Lorsque nous ouvrons cette page du livre des Nombres, Moïse est fatigué. Il est fatigué de conduire le peuple vers la Terre promise, obéissant à la Parole de Dieu. Parce que ce peuple a la tête dure. Et le Seigneur rassure Moïse en lui disant : “je vais te donner des aides. Choisis 70 personnes. Je leur donnerai mon Esprit”. Et c’est ce que Dieu fait. Et Il le fait tellement bien qu’il y en a même deux qui n’ont pas répondu à la convocation, et eux aussi reçoivent l’Esprit. Et eux aussi, ils prophétisent ! Et cela scandalise. “ Seigneur, Moïse, il y en a deux qui n’étaient pas avec nous et ils ont reçu l’Esprit. Eux aussi ils prophétisent. Interdis-leur !” Evidemment Moïse les renvoie : “Serais-tu jaloux pour moi ? Il vaut mieux que tous prophétisent”.
Et puis 1200 ans plus tard, cet épisode se reproduit, quasiment mot pour mot. Il y en a qui prophétisent, qui chassent les démons au nom de Jésus et qui ne suivent pas les disciples. “Ils ne nous suivent pas”, dit Jean. Et Jésus rabroue Jean : “Ne les empêchez pas. Celui qui accomplit des signes en mon nom est proche de moi”. Parce que c’est cela le point : ce qui est important, ce n’est pas d’être proches des disciples, mais d’être comme les disciples, proches du Christ.
I – Où est l’Église ?
En fait la question que l’on se pose aujourd’hui, c’est la question de l’Église… Qu’est-ce que l’Église ? Où est l’Église ? Naturellement, on a une petite tendance à penser que ceux qui sont dans l’Église, c’est ceux qui sont comme moi… « Vous êtes là, dimanche… C’est une communauté rassemblée et ceux qui sont de l’Église, eh bien ils sont là ! Ceux qui n’en sont pas… ils sont dehors ! » Évidemment, cela ne suffit pas. Parce que ce serait croire que pour faire partie de l’Église, il suffit de faire partie d’une institution ecclésiale, une communauté visible.
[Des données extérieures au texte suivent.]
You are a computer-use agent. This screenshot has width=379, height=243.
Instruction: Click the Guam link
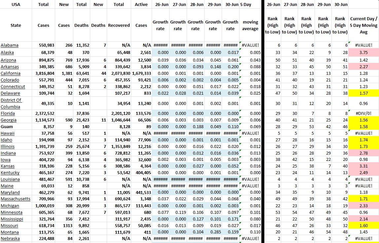coord(7,126)
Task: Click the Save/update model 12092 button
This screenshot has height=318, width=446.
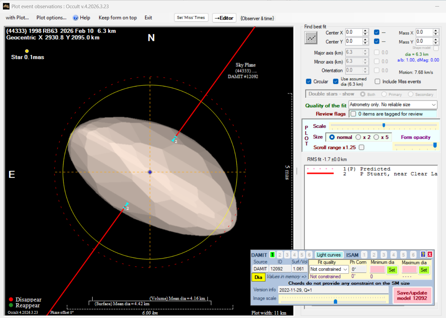Action: click(412, 295)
Or le Christ est là lorsqu’Il convoque, lorsqu’Il rassemble son Église, – Ekklesia signifie convocation -, Il est présent. C’est certain. Il est aussi là, mais cela ne se voit pas ! L’Église ne se définit pas par rapport à nous. Elle se définit par rapport au Christ. C’est le Christ qui fait l’Église, ce n’est pas nous ! Je ne peux pas dire que je suis l’Église ; nous ne pouvons pas dire que nous sommes l’Église. Le Christ est l’Église. Et font partie de cette Église ceux qui sont unis à Lui, connectés à Lui.
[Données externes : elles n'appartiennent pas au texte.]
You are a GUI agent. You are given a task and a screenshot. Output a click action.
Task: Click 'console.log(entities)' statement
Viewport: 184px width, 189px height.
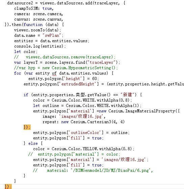pos(40,46)
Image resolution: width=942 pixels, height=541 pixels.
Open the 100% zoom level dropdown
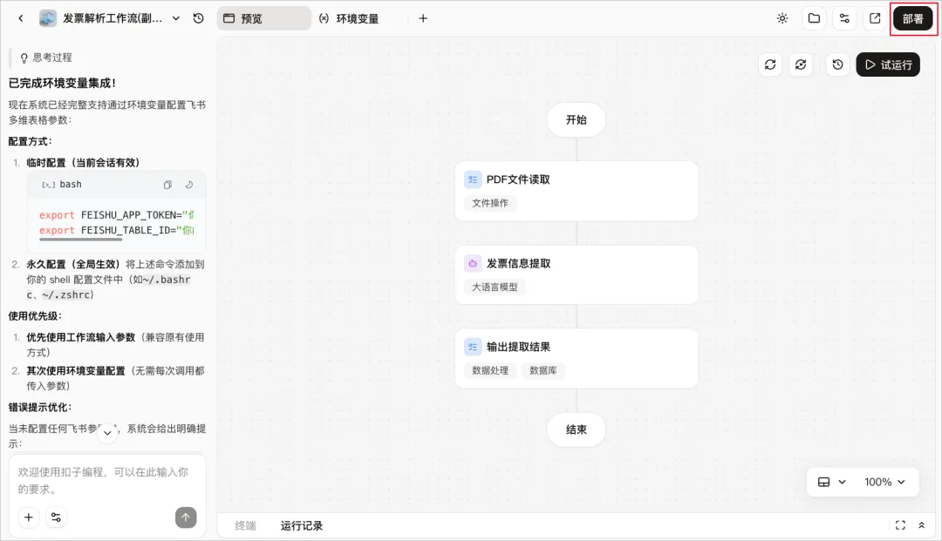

Heureusement d’ailleurs, parce que sinon, lorsque l’on parle de l’Église sainte, ce serait un énorme mensonge, parce que quand je me regarde, je vois bien que je ne suis pas que saint. Non. L’Église est sainte parce que c’est le Christ qui la sanctifie. Parce que c’est le Christ qui est saint.
Alors évidemment il y a un moyen principal, premier, préféré de Dieu pour faire partie de l’Église, et vous le savez, c’est lorsque Dieu donne Sa vie, Sa sainteté par les sacrements, en particulier le baptême. Le mode normal et habituel pour être partie de l’Église, c’est d’être baptisé. Mais si Dieu a choisi de donner le Salut par le baptême, par les sacrements, Il n’est pas lié par les sacrements. Et un papou de papouasie, même s’il ne connaît pas explicitement le Christ, d’une manière que l’on ne connaît pas, au fond de son cœur, Dieu peut lui parler. Et s’Il se met à l’écoute de ce que lui dit Dieu, alors l’Église est en Lui, et Il est l’Église.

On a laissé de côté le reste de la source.